## What this task involves
Rewrite the lines below, changing every "Screen dimensions:" to "Screen size:" and keeping everything else unchanged.

Collected data entries
◇ ◇ ◇ ◇

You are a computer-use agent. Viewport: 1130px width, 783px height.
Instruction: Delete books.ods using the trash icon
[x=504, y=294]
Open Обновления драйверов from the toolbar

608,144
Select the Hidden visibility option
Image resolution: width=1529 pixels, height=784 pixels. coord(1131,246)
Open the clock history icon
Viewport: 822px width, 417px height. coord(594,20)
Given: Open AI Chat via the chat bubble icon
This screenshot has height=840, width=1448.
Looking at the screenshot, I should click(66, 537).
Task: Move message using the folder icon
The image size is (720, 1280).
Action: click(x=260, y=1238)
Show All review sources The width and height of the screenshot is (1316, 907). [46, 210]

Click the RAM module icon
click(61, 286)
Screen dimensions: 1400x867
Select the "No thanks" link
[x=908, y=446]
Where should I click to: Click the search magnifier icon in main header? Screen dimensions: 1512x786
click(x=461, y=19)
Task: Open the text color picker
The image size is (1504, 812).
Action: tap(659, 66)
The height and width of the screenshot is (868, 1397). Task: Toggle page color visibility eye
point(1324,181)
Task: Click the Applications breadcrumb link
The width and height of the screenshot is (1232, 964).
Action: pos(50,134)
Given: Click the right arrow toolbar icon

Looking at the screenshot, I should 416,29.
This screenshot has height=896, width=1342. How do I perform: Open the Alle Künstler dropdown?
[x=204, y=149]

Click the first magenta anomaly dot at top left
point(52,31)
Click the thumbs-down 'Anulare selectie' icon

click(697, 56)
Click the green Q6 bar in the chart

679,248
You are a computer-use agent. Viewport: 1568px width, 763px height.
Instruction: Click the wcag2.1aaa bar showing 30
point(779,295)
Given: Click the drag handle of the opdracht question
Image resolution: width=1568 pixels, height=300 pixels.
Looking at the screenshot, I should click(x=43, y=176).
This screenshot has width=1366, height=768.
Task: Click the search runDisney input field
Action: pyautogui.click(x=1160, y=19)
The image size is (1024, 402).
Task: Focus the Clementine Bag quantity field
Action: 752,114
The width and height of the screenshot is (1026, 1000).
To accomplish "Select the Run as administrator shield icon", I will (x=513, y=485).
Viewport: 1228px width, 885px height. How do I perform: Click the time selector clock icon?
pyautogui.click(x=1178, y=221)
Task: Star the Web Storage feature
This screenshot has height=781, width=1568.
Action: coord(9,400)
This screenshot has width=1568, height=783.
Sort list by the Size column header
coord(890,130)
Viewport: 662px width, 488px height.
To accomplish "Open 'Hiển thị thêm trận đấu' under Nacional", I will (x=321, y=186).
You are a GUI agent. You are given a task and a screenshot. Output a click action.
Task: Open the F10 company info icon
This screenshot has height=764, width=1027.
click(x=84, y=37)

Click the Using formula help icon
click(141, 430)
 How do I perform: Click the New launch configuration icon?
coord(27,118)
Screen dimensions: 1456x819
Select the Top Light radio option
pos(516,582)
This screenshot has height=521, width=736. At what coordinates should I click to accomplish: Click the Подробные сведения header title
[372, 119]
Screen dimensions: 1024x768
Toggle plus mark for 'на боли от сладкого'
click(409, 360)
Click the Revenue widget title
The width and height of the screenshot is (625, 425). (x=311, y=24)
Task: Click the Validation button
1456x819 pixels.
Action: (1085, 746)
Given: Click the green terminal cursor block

◇ ◇ ◇ ◇

## Answer
You are a computer-use agent. Viewport: 1130px width, 783px height.
Instruction: Delete books.ods using the trash icon
[x=504, y=294]
Open Обновления драйверов from the toolbar

608,144
Select the Hidden visibility option
Image resolution: width=1529 pixels, height=784 pixels. coord(1131,246)
Open the clock history icon
Viewport: 822px width, 417px height. coord(594,20)
Given: Open AI Chat via the chat bubble icon
This screenshot has height=840, width=1448.
Looking at the screenshot, I should click(66, 537).
Task: Move message using the folder icon
The image size is (720, 1280).
Action: click(x=260, y=1238)
Show All review sources The width and height of the screenshot is (1316, 907). [46, 210]

Click the RAM module icon
click(61, 286)
Screen size: 1400x867
Select the "No thanks" link
[x=908, y=446]
Where should I click to: Click the search magnifier icon in main header? Screen size: 1512x786
click(x=461, y=19)
Task: Open the text color picker
The image size is (1504, 812).
Action: tap(659, 66)
The height and width of the screenshot is (868, 1397). Task: Toggle page color visibility eye
point(1324,181)
Task: Click the Applications breadcrumb link
The width and height of the screenshot is (1232, 964).
Action: pos(50,134)
Given: Click the right arrow toolbar icon

Looking at the screenshot, I should 416,29.
This screenshot has height=896, width=1342. How do I perform: Open the Alle Künstler dropdown?
[x=204, y=149]

Click the first magenta anomaly dot at top left
point(52,31)
Click the thumbs-down 'Anulare selectie' icon

click(697, 56)
Click the green Q6 bar in the chart

679,248
You are a computer-use agent. Viewport: 1568px width, 763px height.
Instruction: Click the wcag2.1aaa bar showing 30
point(779,295)
Given: Click the drag handle of the opdracht question
Image resolution: width=1568 pixels, height=300 pixels.
Looking at the screenshot, I should click(x=43, y=176).
This screenshot has width=1366, height=768.
Task: Click the search runDisney input field
Action: pyautogui.click(x=1160, y=19)
The image size is (1024, 402).
Task: Focus the Clementine Bag quantity field
Action: 752,114
The width and height of the screenshot is (1026, 1000).
To accomplish "Select the Run as administrator shield icon", I will (x=513, y=485).
Viewport: 1228px width, 885px height. How do I perform: Click the time selector clock icon?
pyautogui.click(x=1178, y=221)
Task: Star the Web Storage feature
This screenshot has height=781, width=1568.
Action: coord(9,400)
This screenshot has width=1568, height=783.
Sort list by the Size column header
coord(890,130)
Viewport: 662px width, 488px height.
To accomplish "Open 'Hiển thị thêm trận đấu' under Nacional", I will (x=321, y=186).
You are a GUI agent. You are given a task and a screenshot. Output a click action.
Task: Open the F10 company info icon
This screenshot has height=764, width=1027.
click(x=84, y=37)

Click the Using formula help icon
click(141, 430)
 How do I perform: Click the New launch configuration icon?
coord(27,118)
Screen size: 1456x819
Select the Top Light radio option
pos(516,582)
This screenshot has height=521, width=736. At what coordinates should I click to accomplish: Click the Подробные сведения header title
[372, 119]
Screen size: 1024x768
Toggle plus mark for 'на боли от сладкого'
click(409, 360)
Click the Revenue widget title
The width and height of the screenshot is (625, 425). (x=311, y=24)
Task: Click the Validation button
1456x819 pixels.
Action: (1085, 746)
Given: Click the green terminal cursor block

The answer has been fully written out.